─── Records to process

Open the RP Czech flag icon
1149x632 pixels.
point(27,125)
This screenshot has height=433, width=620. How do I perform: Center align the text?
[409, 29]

──────

Transcribe every record. Match each line exactly.

Open the RP Czech flag icon
1149x632 pixels.
point(27,125)
This screenshot has height=433, width=620. How do I perform: Center align the text?
[409, 29]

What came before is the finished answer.